Original article: Cardiovascular

Invited commentary

Jun Feng, MD, PhD, Frank W. Sellke, MD

Department of Surgery, Beth Israel Deaconess Medical Center, Harvard Medical School, 330 Brookline Ave, DA 880, Boston, MA 02215

(Email: jfeng{at}caregroup.harvard.edu; fsellke{at}caregroup.harvard.edu).

Li and colleagues [1] in the present study provide provocative in vivo experimental data to support the notion that pravastatin (5 or 50 mg/kg/d) improves remodeling and cardiac function after acute myocardial infarction through anti-inflammatory mechanisms, rather than pro-angiogenic pathways. Furthermore, combination of pravastatin (50 mg/kg/d) with bone marrow mononuclear cells (BM-MNCs) implantation failed to induce synergistic effects of angiogenesis. These interesting and provocative findings heated current controversies on the issues of potential statins-related myocardial and angiogenic effects.

"From bench to bedside," statins have been found to reduce the risk of coronary event by cholesterol-lowering dependent and independent mechanisms [2, 3]. From bench-scientists' reports, however, the effects of statins on angiogenesis are controversial. Collectively, the effects of statins on angiogenesis appear to be biphasic and dose-dependent. Low-dose statins promote angiogenesis, whereas, higher-dose statins appear to be anti-angiogenic. Indeed, it has recently been found that high-dose atorvastatin (3 mg/kg/d) improved endothelial function without improving collateral-dependent myocardial perfusion in hypercholesterolemic pigs [4]. Furthermore, atorvastatin also impaired the myocardial angiogenesis response to chronic ischemia in normocholesterolemic pigs [5]. The mechanism underlying statins-induced impairment of the angiogenetic response at high doses is still the subject of debate, but is likely multifactorial and involves a reduction in the release of vascular endothelial growth factor (VEGF).
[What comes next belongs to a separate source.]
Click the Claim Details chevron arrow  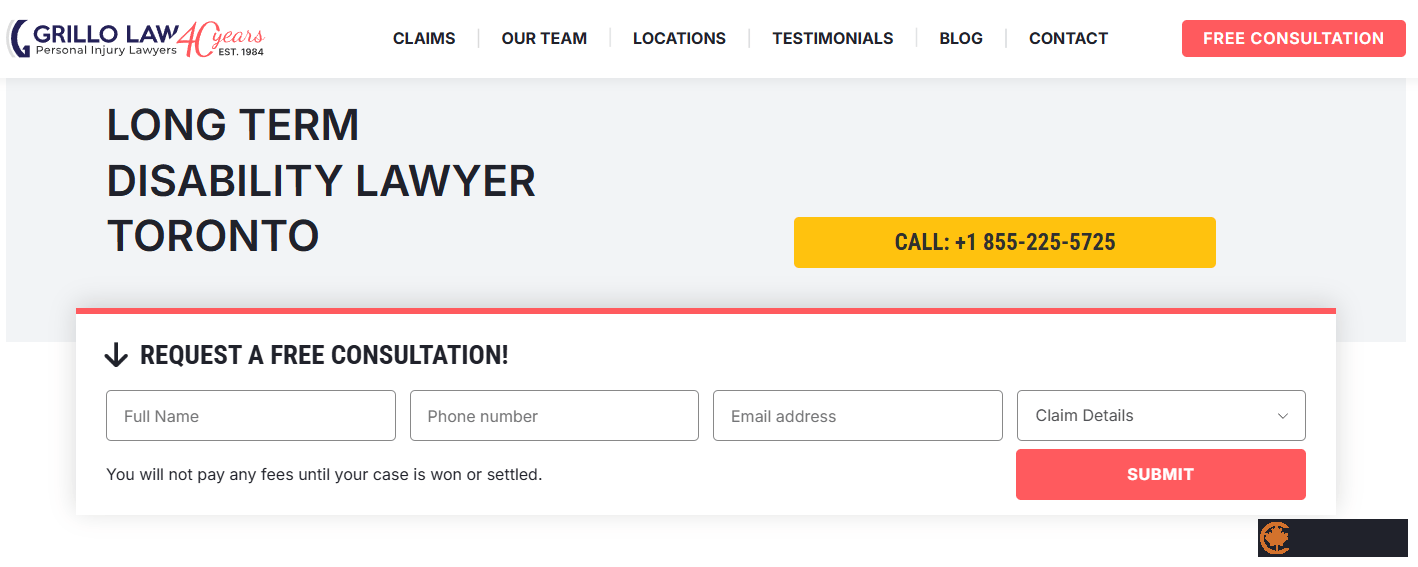coord(1282,416)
Li and colleagues in this study [1] support these findings, indicating that high-dose statins may reduce the secretion of VEGF, but that low-dose statins did not inhibit VEGF from cultured blood peripheral mononuclear cells.
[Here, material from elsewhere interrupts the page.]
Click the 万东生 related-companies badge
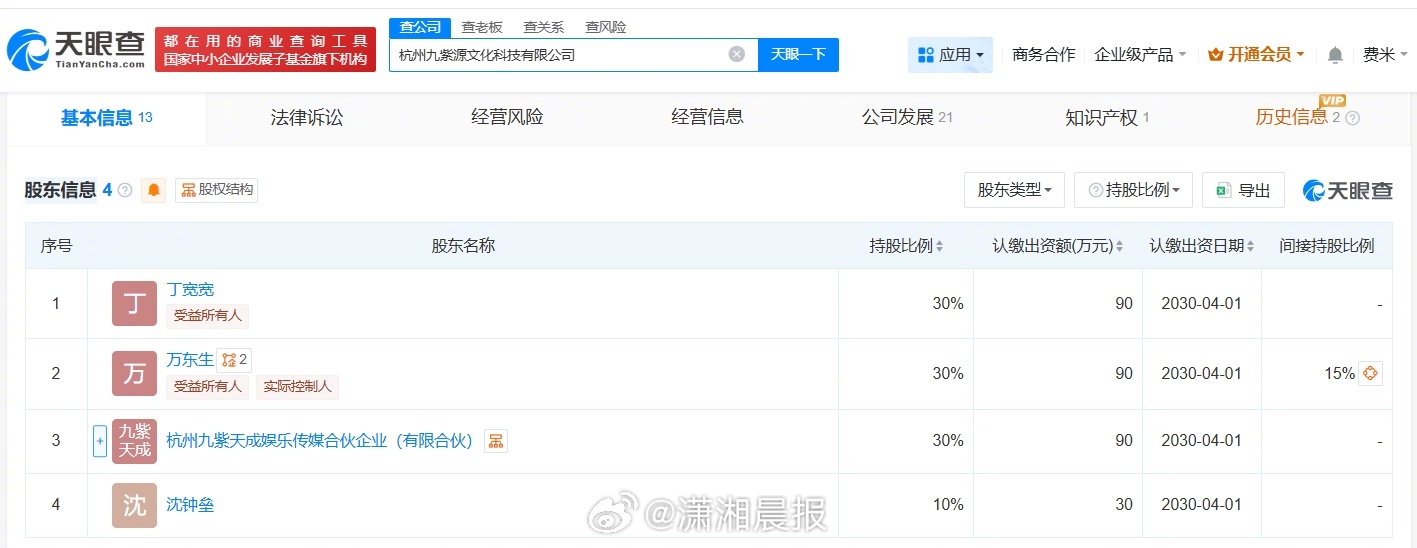The image size is (1417, 548). [235, 359]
Like all good experimental studies, some limitations still exist in the present investigation. First, the authors only used morphologic marker (microvascular density) to examine the development of angiogenesis. Combinations with other methods, such as myocardial perfusion with microspheres, and collateral imaging with angiograph, single photon emission computed tomography and positron emission tomography may be very helpful to identify the development of angiogenesis. However, these techniques are well proved in large animal model, but not in the rat model. Second, the majority of previous studies have shown that low-dose statins promote the mobilization of endothelial progenitor cells (EPCs), but pravastatin (5 mg/kg/d) in this study failed to affect circulation EPCs. Third, the authors did not examine the same protocols in normal rats without hypercholesterolemia since the angiogenic and other myocardial beneficial effects of statins have been found to be cholesterol-lowering independent (pleiotropic), and even beyond anti-inflammatory. Fourth, the present data cannot explain why there was no additive protection when combining pravastatin with BM-MNCs transplantation. In other words, they have provided no mechanistic information other than the findings of no synergistic effects. Finally, the clinical relevance of current findings on the effects of pravastatin is still questionable since the concentrations (5-50 mg/kg/d) used in this study are about 10-100 fold higher than those (20-40 mg/d) achieved in patients. Thus, a word of caution should be permitted with regard to the interpretation of results. Further studies will be necessary to understand the full implications of their findings in patients and other clinically mimicked experimental models, such as large animal models with chronic ischemia.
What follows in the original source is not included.